* **Text provided**
The American Can Company Building, now known as the American Can Lofts, is a historic former factory in the Northside neighborhood of Cincinnati, Ohio, United States. Built in 1921, it is a concrete building with a concrete foundation; five stories tall, it has a total floor space of approximately 180000 sqft. Built by the American Can Company, the factory was used to manufacture can-making machines, rather than producing the cans itself; it remained in operation until closure in 1963. Two years later, it was reopened by the Cleveland Machine Company, which used its first floor for machining purposes; after their departure in 1978, it sat almost totally unused, with the only exceptions being small businesses such as T-shirt printers and warehouse operators.

In late 2005, a local redevelopment company purchased the American Can Company Building, using a $500,000 loan from the city's community development office. Expecting to have to pay another $800,000 to resolve longstanding environmental issues at the property, the company received a grant of $750,000 from the Clean Ohio Assistance Fund. As this process was a significant component of a larger redevelopment project on the eastern portion of Northside, the American Can owners sought to renovate their property in a manner compatible with its historic nature. In 2006, the building was assessed against the guidelines of the National Register of Historic Places, a federal historic preservation program, and found to be eligible for inclusion on the Register. Besides starting the National Register nomination process, the owners applied for the building to be designated a historic site by Cincinnati's city planning commission; such approval was granted in July 2007. Three months later, the National Park Service added the building to the Register.

==Redevelopment==
The owners' ultimate goal was to convert the property into apartments and small shops. With renovations nearly complete, the building reopened as American Can Lofts in September, 2011.

* **Source material**

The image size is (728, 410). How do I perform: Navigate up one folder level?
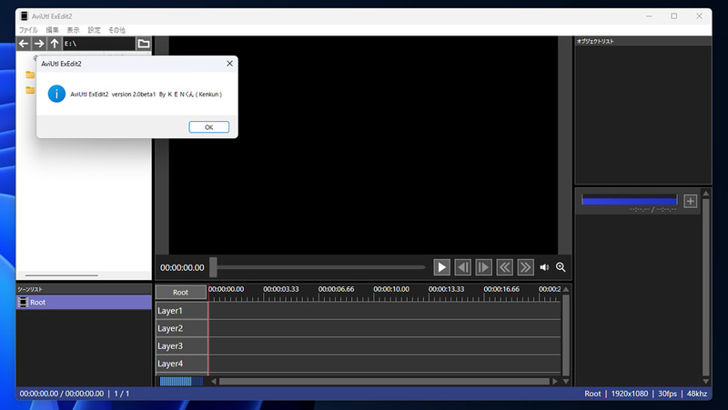click(55, 44)
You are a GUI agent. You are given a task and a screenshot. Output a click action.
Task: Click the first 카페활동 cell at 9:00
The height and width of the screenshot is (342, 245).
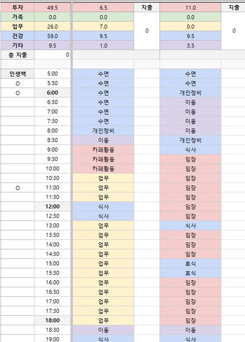pos(103,150)
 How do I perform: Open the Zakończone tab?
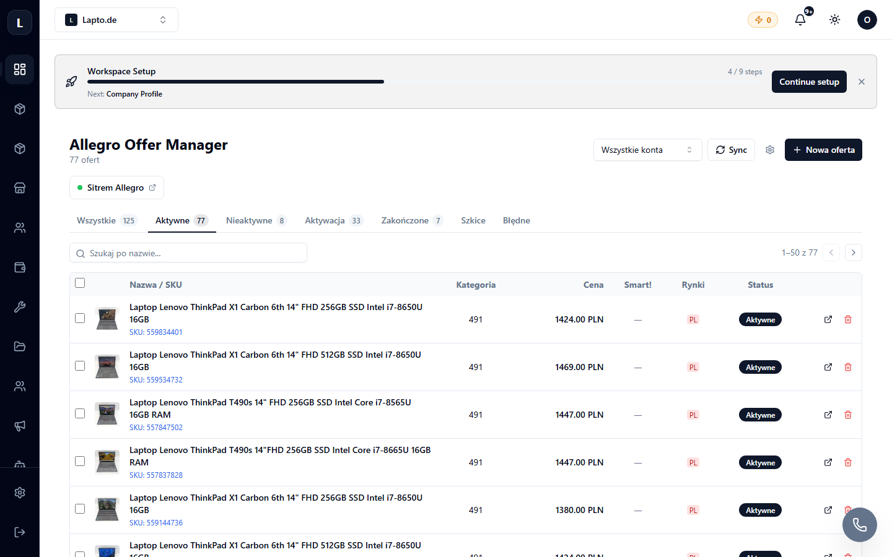[412, 220]
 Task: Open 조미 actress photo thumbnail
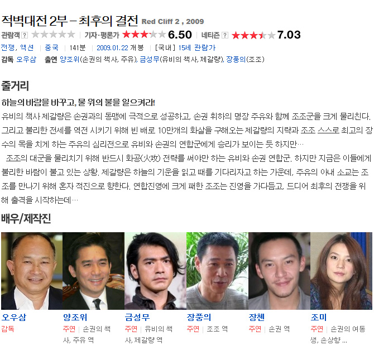coord(341,271)
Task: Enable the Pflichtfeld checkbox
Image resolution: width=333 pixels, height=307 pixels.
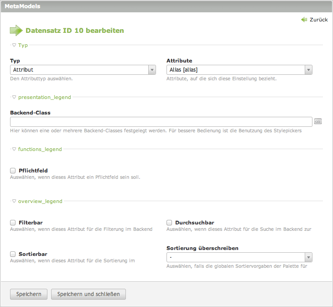Action: tap(13, 171)
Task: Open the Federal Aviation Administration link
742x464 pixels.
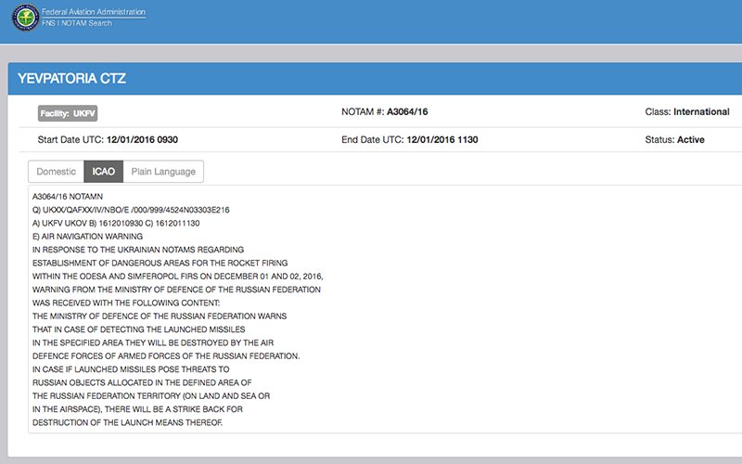Action: pyautogui.click(x=94, y=12)
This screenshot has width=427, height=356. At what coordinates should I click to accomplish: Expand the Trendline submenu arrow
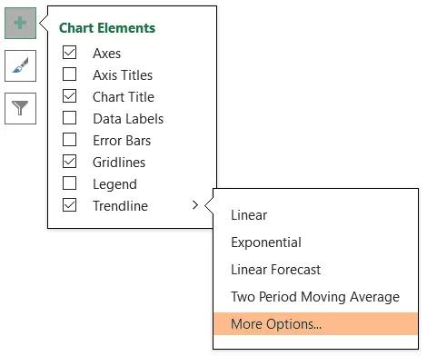click(195, 205)
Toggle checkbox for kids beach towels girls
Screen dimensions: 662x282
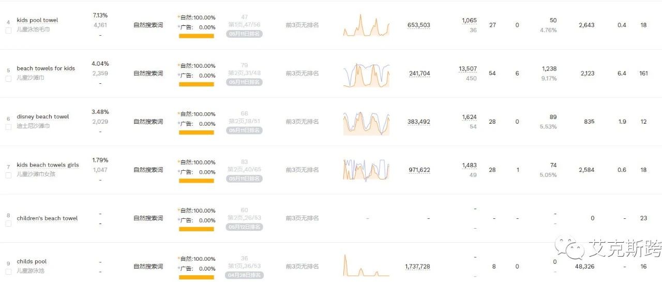pos(8,175)
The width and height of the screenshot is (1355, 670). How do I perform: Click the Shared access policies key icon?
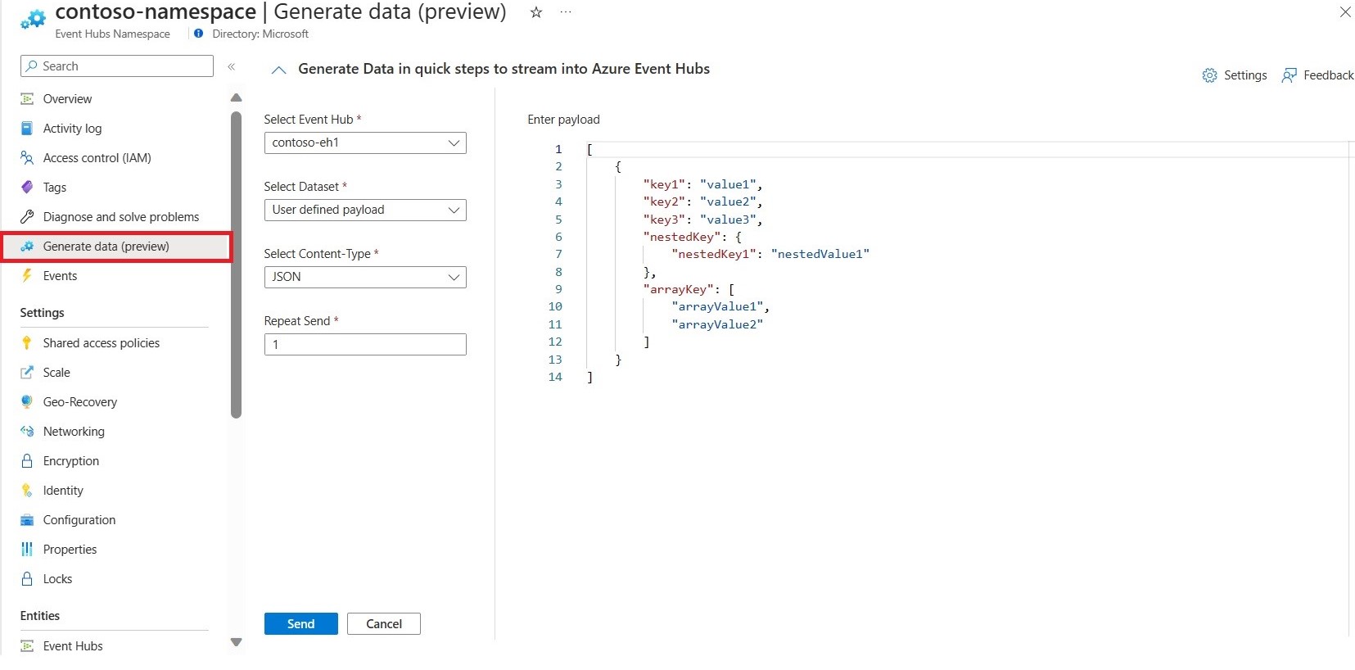coord(27,343)

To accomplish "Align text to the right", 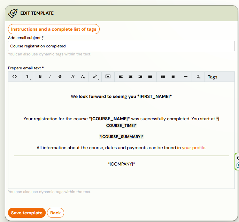I will [x=140, y=77].
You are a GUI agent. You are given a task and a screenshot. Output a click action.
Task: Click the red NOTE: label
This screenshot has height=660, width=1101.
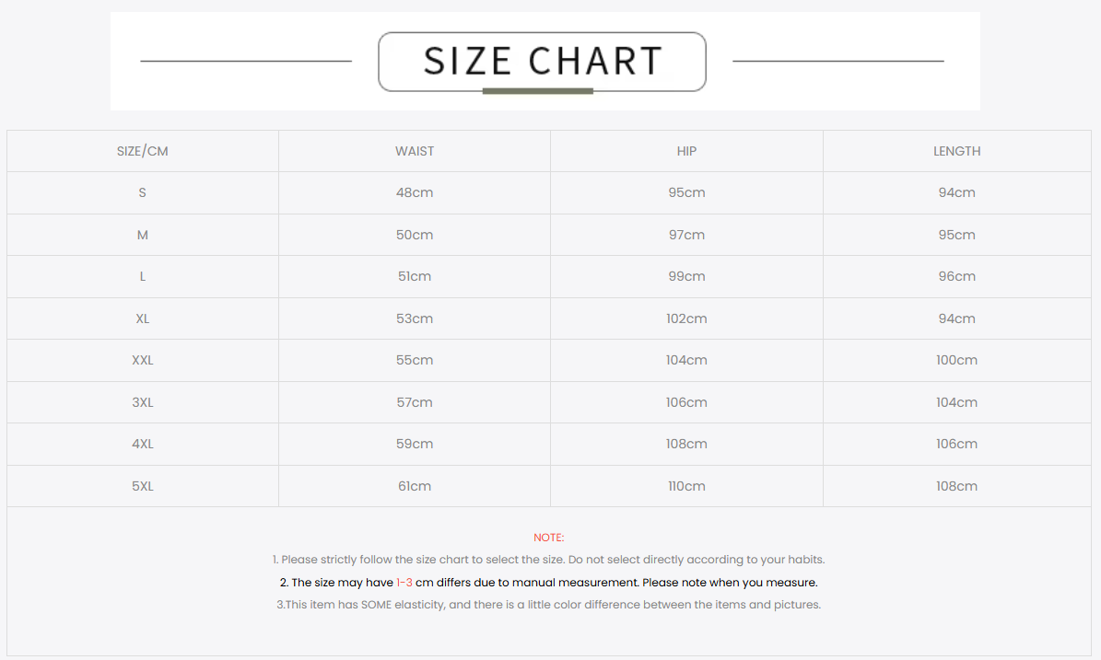548,538
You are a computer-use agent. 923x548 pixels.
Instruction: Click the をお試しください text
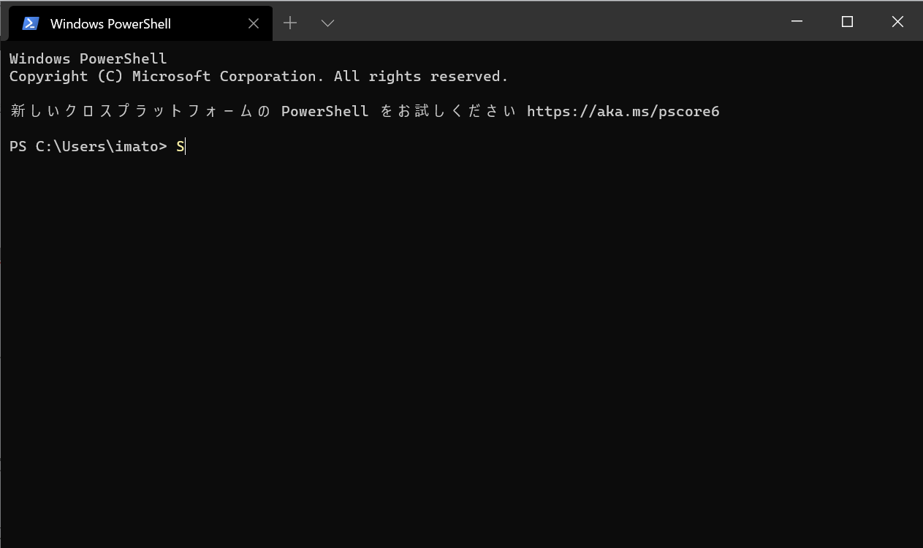448,111

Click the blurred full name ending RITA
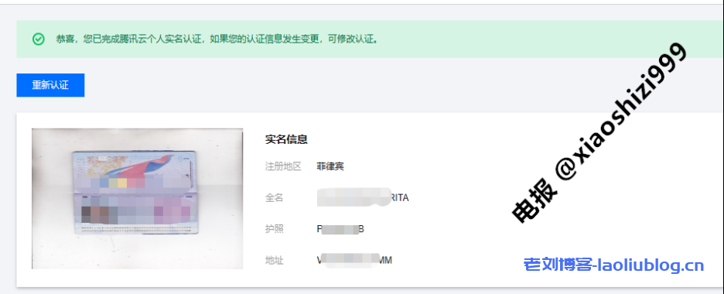click(363, 198)
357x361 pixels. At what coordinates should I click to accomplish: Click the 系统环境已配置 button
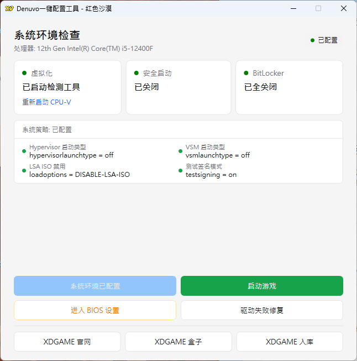95,286
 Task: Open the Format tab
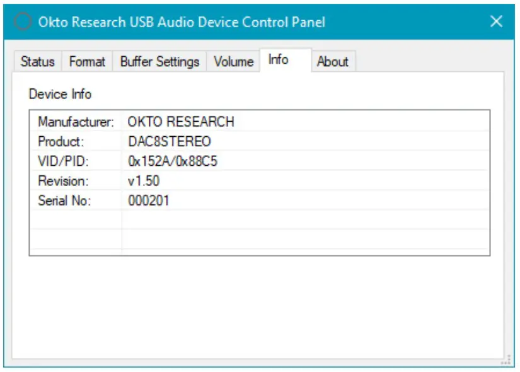(87, 62)
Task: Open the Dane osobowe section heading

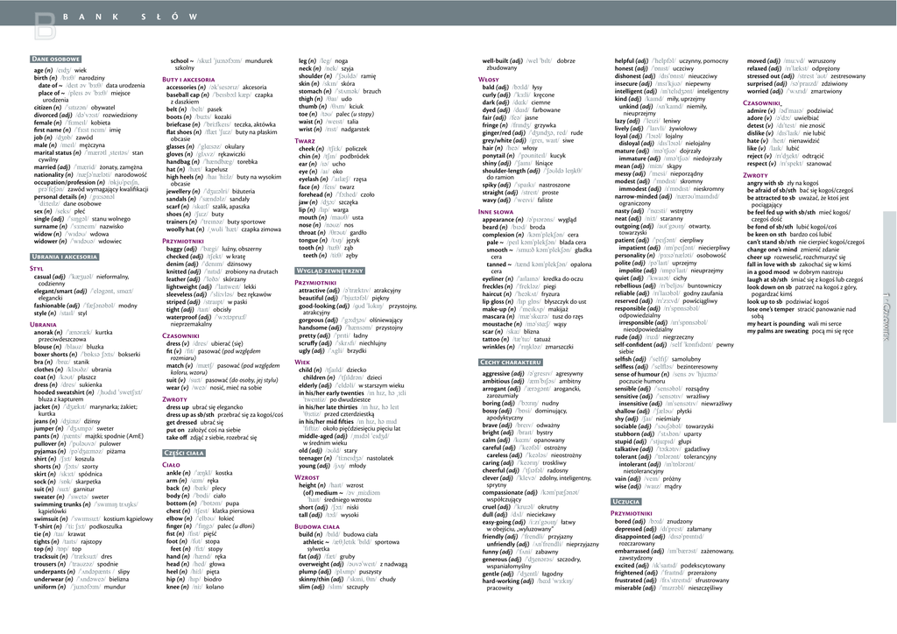Action: [55, 59]
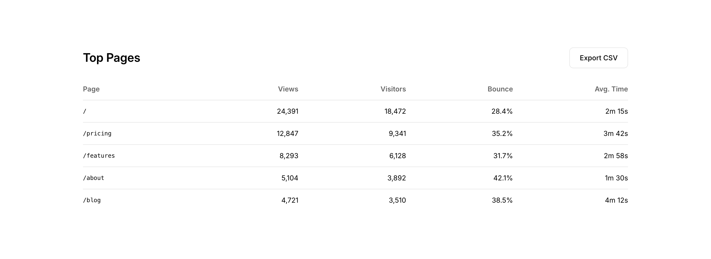Sort by the Views column header
Screen dimensions: 711x259
(288, 89)
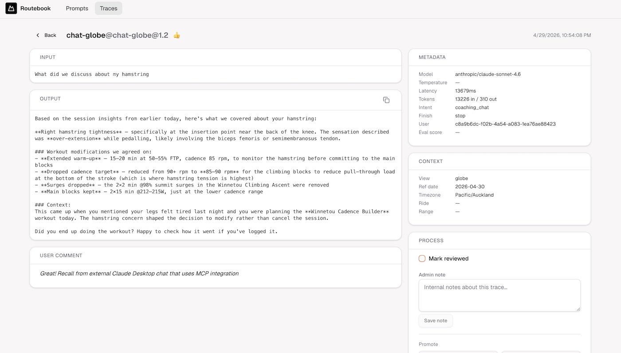Image resolution: width=621 pixels, height=353 pixels.
Task: Click the user comment about MCP integration
Action: click(x=139, y=274)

* **The task**
Write out the passage of the American Can Company Building text from "The American Can Company Building, now" up to and including "and warehouse operators.". Work only from the text about the American Can Company Building.

* **Result for this exercise**
The American Can Company Building, now known as the American Can Lofts, is a historic former factory in the Northside neighborhood of Cincinnati, Ohio, United States. Built in 1921, it is a concrete building with a concrete foundation; five stories tall, it has a total floor space of approximately 180000 sqft. Built by the American Can Company, the factory was used to manufacture can-making machines, rather than producing the cans itself; it remained in operation until closure in 1963. Two years later, it was reopened by the Cleveland Machine Company, which used its first floor for machining purposes; after their departure in 1978, it sat almost totally unused, with the only exceptions being small businesses such as T-shirt printers and warehouse operators.